= Input material =

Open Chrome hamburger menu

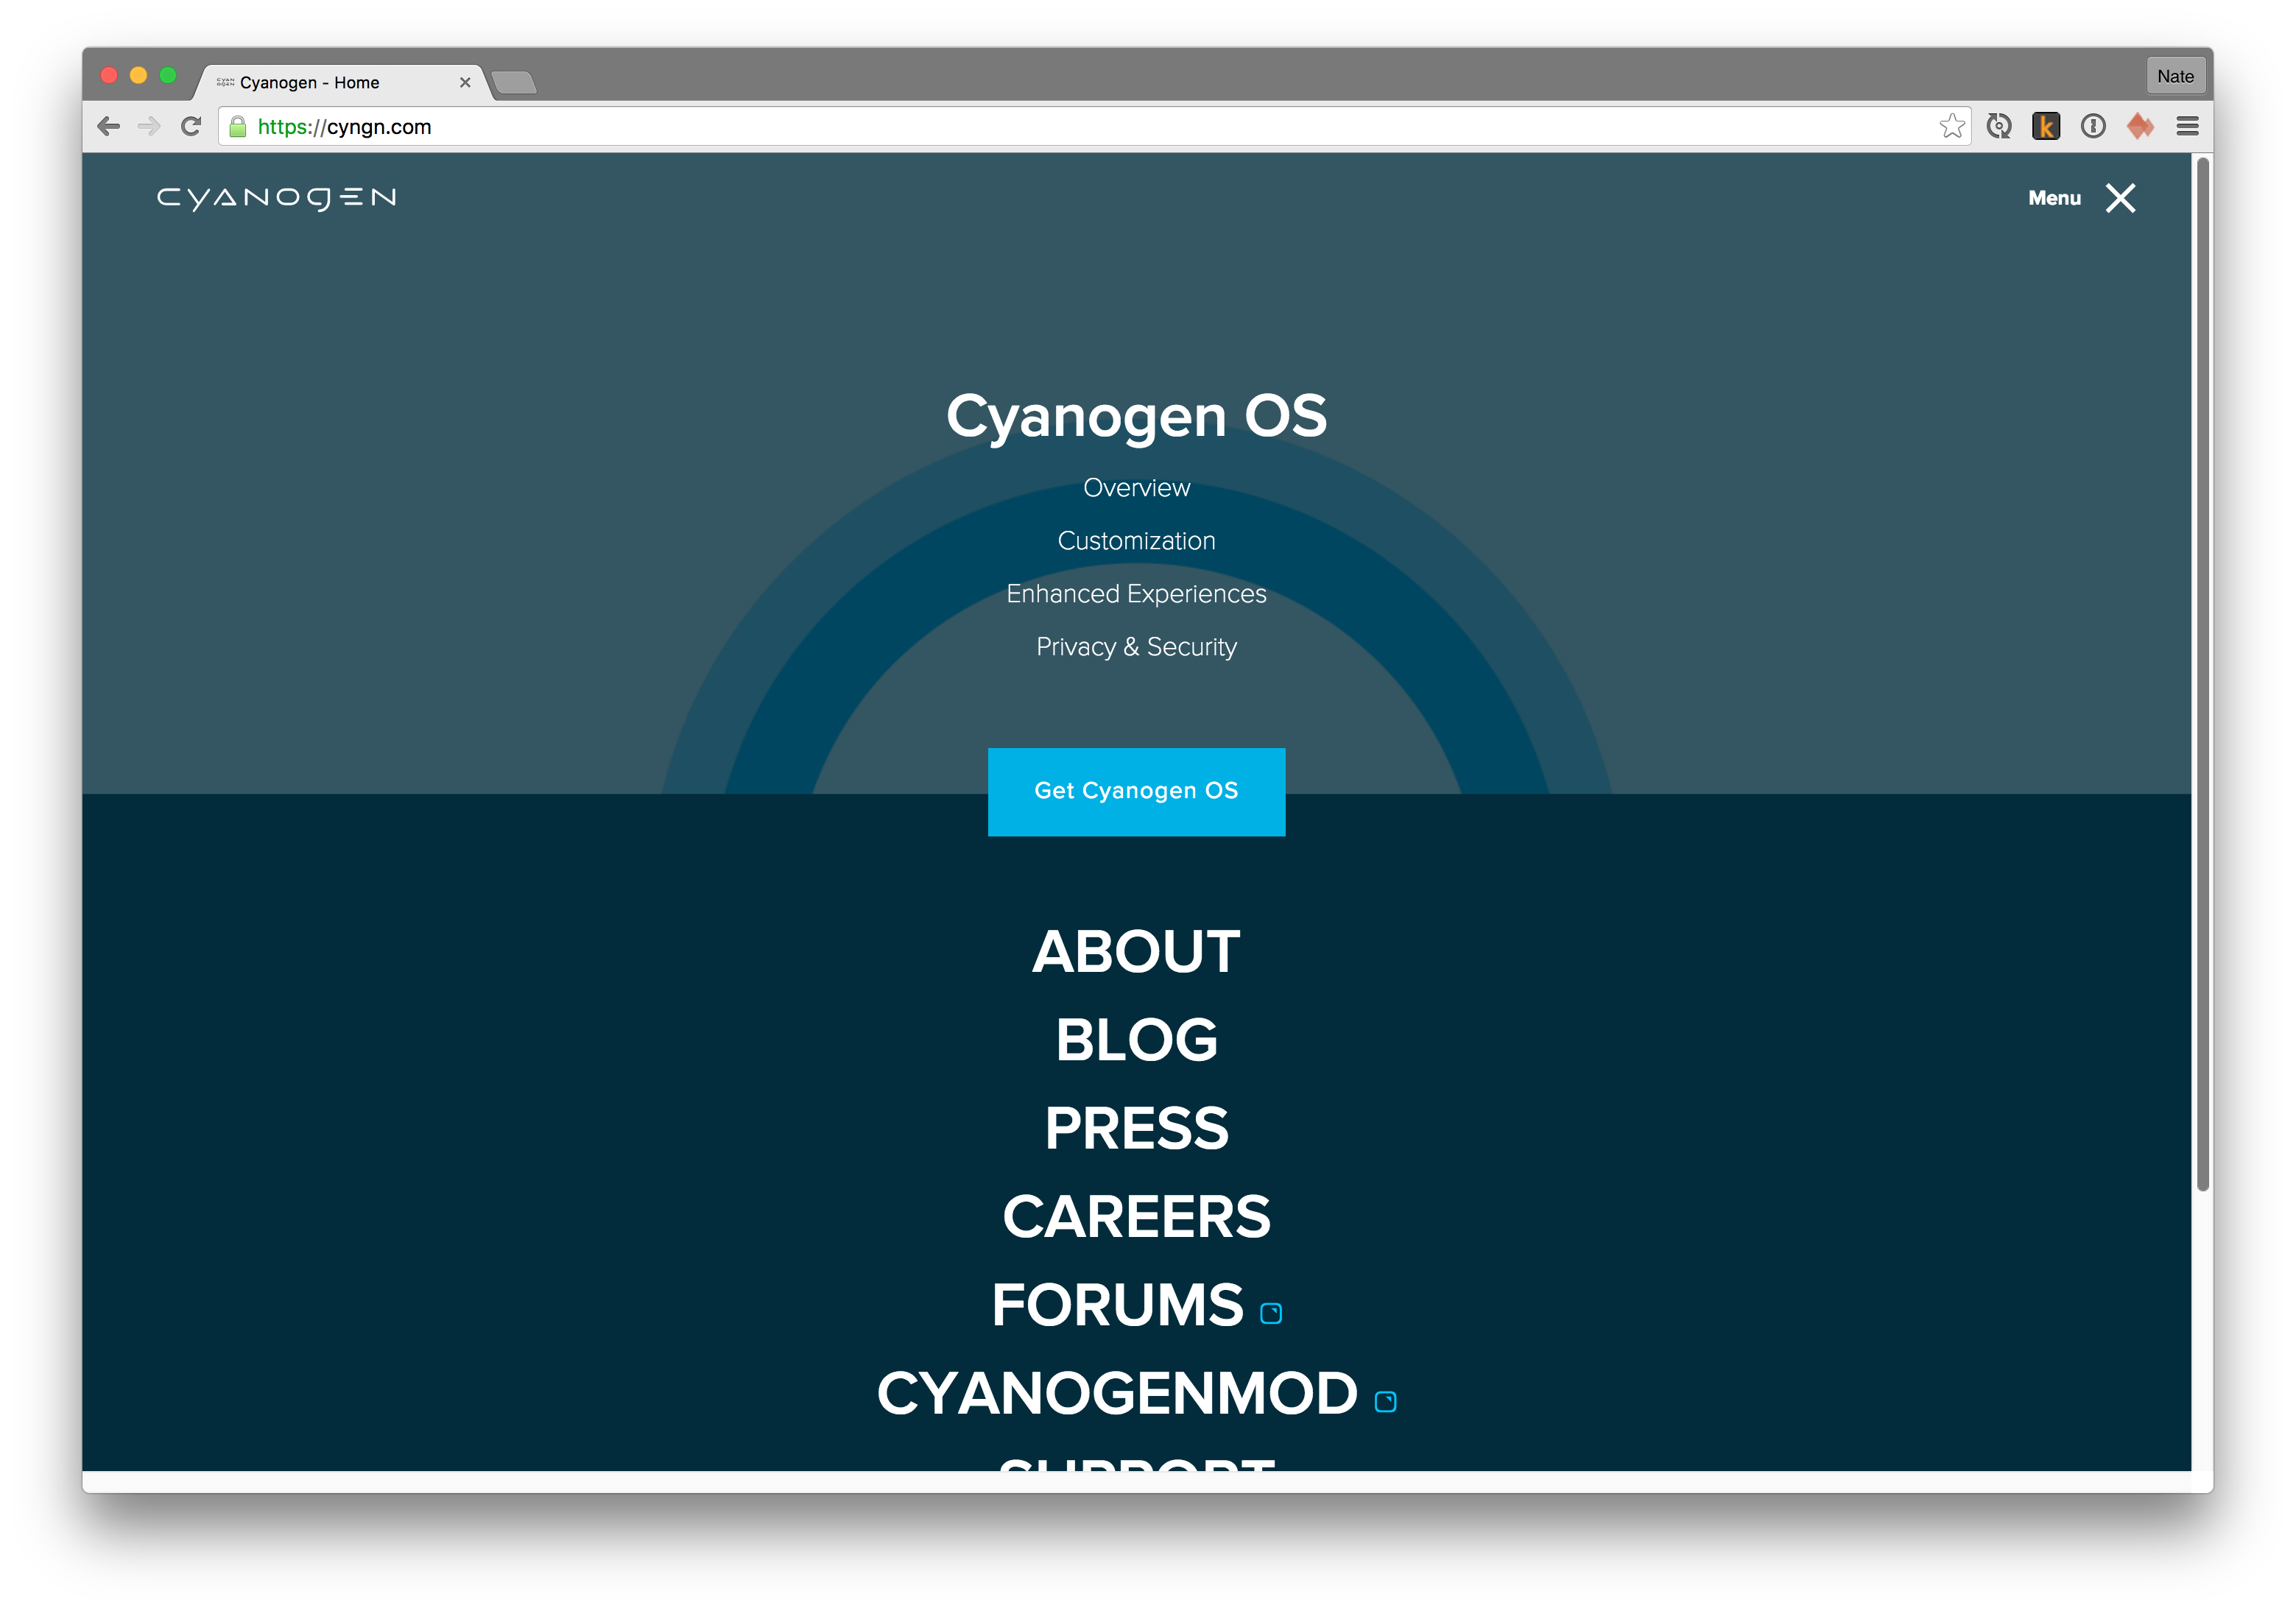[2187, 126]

* * *

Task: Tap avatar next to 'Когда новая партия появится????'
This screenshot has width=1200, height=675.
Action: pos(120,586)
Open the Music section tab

= What you need to do =
Rewrite the entries starting at the line containing "Task: Tap avatar" and ending at the line containing "Open the Music section tab", replacing "Music" with "Video" and leaving everything else as it is.

= Final result =
Task: Tap avatar next to 'Когда новая партия появится????'
This screenshot has width=1200, height=675.
Action: pos(120,586)
Open the Video section tab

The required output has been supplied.